Clearly it could be applied immediately to robotic manufacturing. Tracking parts, understanding their orientation, and manipulating them all get easier when its 'cheap' to add additional tracking sensors.
Three systems sharing data (front, side, top) would give some very good expressive options for motion based UIs or control.
Depending on how well the computational load can be reduced to hardware small systems could provide for head mounted tracking systems. (see CMUCam  for small)
The training aspect seems to be a weak link, in that some applications would need to have the camera 'discover' what to track and then track it.
A number of very expensive object tracking systems used by law enforcement and the military might get a bit cheaper.

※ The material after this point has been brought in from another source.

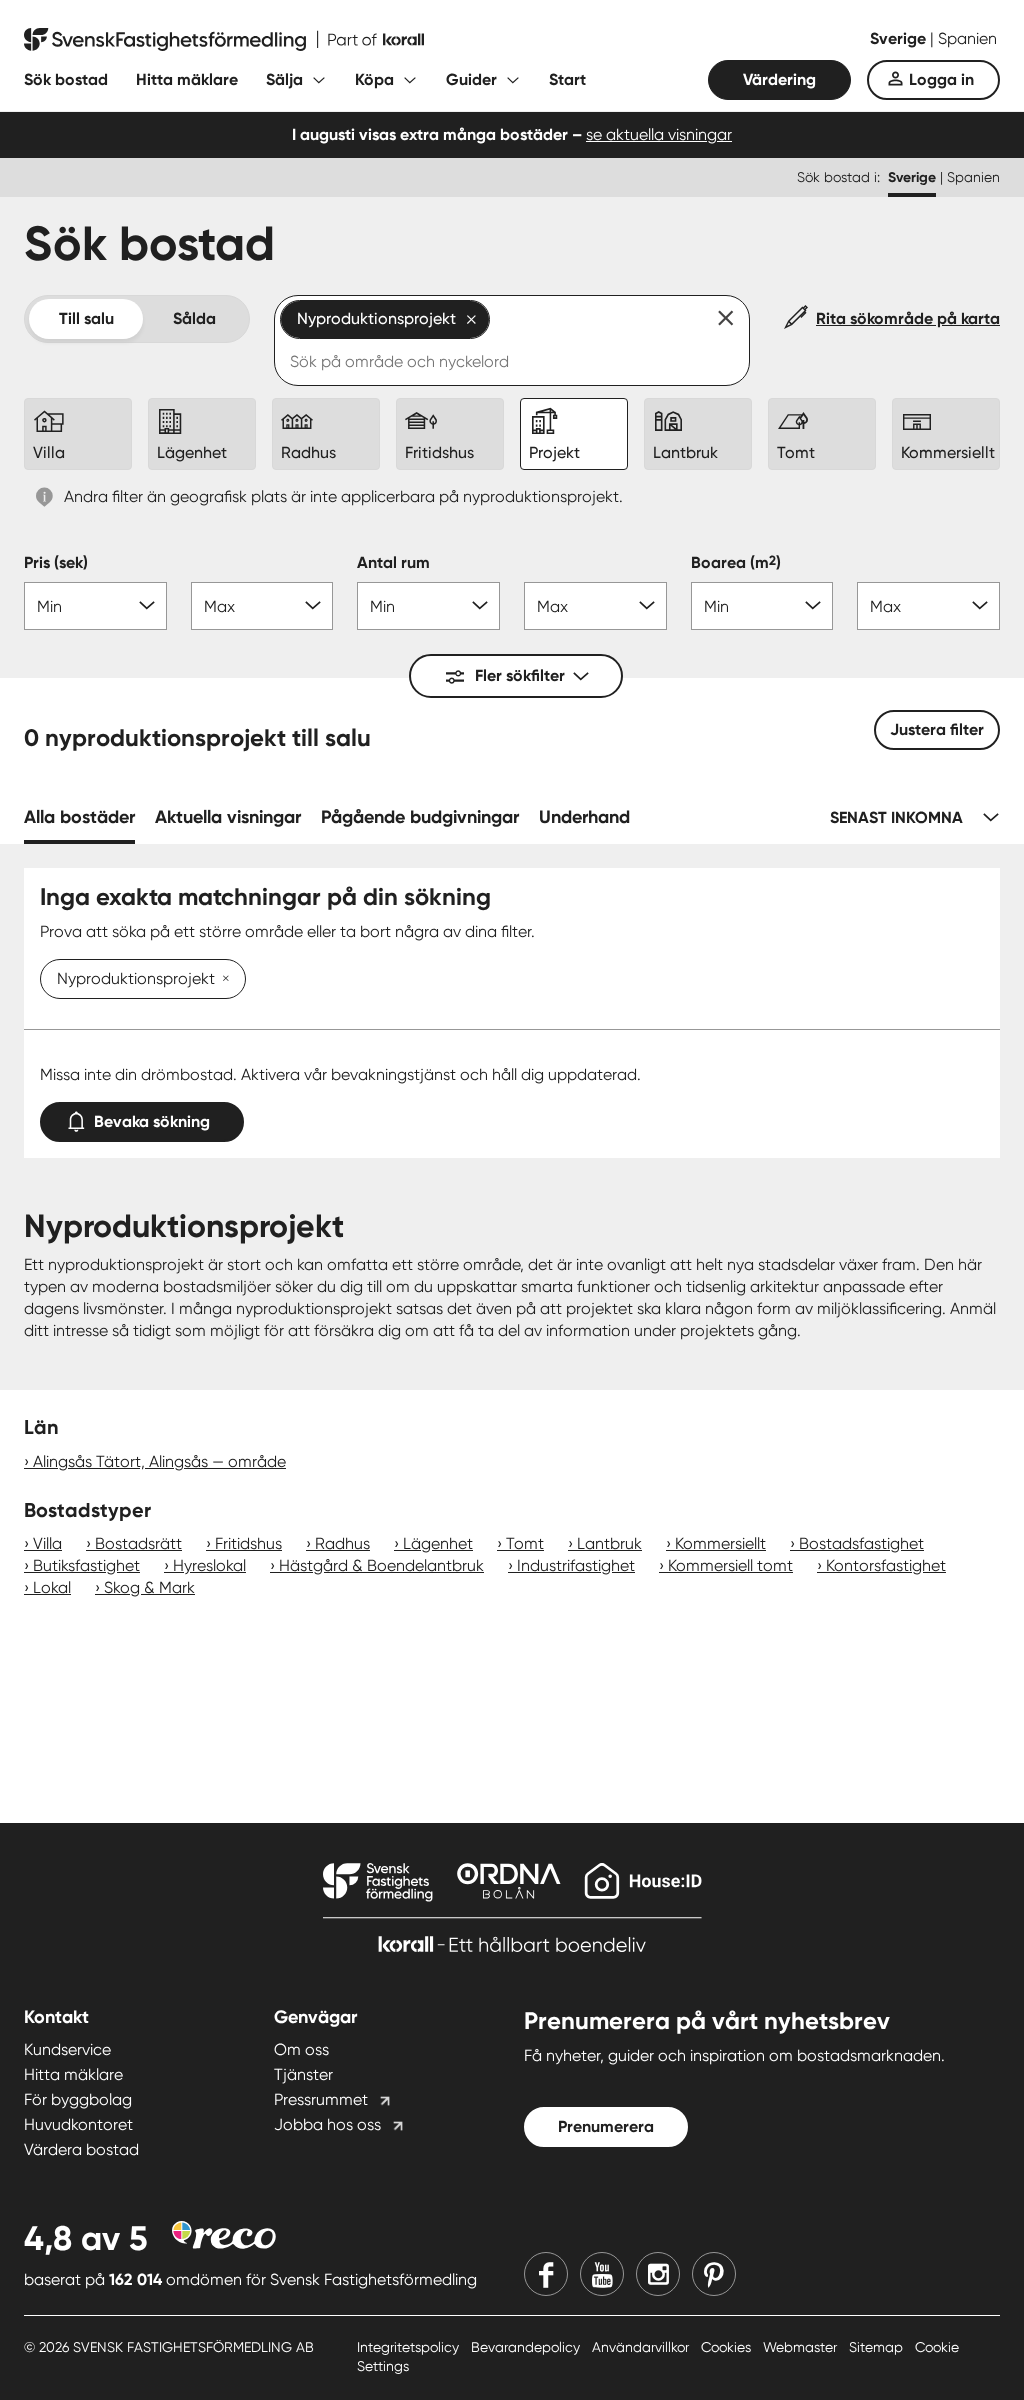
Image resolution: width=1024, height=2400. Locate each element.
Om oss (301, 2049)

Photographers might get a mode where they can specify 'take the picture when this thing is centered in the frame' for sports and other high speed activities.
Very nice piece of work.
He's clearly developing it on his laptop with a shitty webcam. That's why this is amazing. Screw robotic manufacturing, this is for my phone.
It says he's running on a "Intel Core 2 Duo CPU 2.4 GHz, 2 GB RAM" according to his website. As a good rule of thumb, computer vision runs about an order of magnitude slower (10x) on a phone (like an iPhone) than on a desktop/laptop.

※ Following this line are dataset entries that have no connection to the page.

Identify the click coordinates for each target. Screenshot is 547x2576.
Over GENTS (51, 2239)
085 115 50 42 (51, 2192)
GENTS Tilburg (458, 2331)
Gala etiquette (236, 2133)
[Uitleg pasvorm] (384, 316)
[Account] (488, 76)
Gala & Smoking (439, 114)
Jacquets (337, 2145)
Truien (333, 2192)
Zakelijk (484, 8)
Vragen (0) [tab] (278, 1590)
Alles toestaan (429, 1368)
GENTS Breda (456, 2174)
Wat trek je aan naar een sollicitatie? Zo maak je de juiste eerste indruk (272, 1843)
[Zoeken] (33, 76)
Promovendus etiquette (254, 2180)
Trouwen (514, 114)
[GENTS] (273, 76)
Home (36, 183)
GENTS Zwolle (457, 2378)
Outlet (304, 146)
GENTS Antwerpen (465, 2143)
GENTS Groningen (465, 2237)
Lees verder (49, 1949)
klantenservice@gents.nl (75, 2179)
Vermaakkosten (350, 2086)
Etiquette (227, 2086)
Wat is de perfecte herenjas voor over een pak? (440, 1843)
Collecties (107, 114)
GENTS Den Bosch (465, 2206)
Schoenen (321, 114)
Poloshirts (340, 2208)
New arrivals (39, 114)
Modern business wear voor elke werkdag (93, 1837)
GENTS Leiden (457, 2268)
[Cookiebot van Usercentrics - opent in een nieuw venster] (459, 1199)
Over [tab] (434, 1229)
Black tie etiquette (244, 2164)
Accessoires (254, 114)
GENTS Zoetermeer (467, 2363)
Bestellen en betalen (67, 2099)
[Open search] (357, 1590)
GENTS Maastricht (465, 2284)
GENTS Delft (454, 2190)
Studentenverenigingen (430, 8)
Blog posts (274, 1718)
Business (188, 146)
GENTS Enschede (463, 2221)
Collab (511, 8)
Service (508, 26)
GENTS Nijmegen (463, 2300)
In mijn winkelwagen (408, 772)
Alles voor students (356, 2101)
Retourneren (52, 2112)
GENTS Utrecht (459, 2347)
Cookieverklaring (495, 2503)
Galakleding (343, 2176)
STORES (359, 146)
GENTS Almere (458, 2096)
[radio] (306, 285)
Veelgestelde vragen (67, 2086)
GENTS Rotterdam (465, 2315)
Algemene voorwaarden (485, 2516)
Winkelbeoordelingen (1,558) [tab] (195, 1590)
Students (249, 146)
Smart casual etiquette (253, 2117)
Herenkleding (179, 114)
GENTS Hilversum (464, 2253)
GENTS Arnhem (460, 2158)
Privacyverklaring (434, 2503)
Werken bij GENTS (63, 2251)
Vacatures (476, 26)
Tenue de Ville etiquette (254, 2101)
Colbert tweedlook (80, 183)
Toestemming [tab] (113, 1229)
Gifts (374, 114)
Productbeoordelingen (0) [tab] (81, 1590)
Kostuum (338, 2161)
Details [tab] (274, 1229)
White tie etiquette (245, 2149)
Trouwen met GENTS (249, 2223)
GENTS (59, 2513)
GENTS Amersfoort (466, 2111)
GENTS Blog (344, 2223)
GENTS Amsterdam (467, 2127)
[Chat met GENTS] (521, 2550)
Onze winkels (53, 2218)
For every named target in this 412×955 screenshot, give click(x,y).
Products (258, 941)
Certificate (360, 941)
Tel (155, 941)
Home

Also - a crappy webcam actually makes things computationally easier because there's less data to deal with. In a lot of computer vision algorithms the first step is to take input and resize it to something that can be computed on in a reasonable time frame.
I bet he isn't using the GPU though.
Also - a crappy webcam actually makes things computationally easier because there's less data to deal with
Perhaps, but lens distortion, motion blur and a rolling shutter don't make things easier.
Anyway, the inventor himself claims a phone implementation is feasible.
Also, completely agree on how camera blur would worsen the accuracy of said algorithm, I was trying to point out that it would run faster on a lower quality camera (with the caveat that it might not work nearly as well).
I have only a vague understanding of the math behind how it works, yet I'm very successfully using it in an art project I'm playing with. An afternoon's Googling found me the OpenCV plugins for Processing and some face detection examples, and I've got a prototype that really disturbs my girlfriend - I call it "Death Ray" for extra creepiness factor - but I've got a infra-red capable camera mounted on a pair of servos to steer it, and another pair of servos aiming a low power laser. An Ardunio driving the servos and switching that laser, with Processing just "magically" calling OpenCV for face detection in the video stream - _all_ the "heavy lifting" has been done for me - viva le open source!
 The thing that _really_ creeps the girl out is when I sit it all on top of the TV, and have it find faces watching the tv and paint "predator style aiming dots" onto peoples foreheads...
Wait a year or two and phones will be as powerful as today's laptop.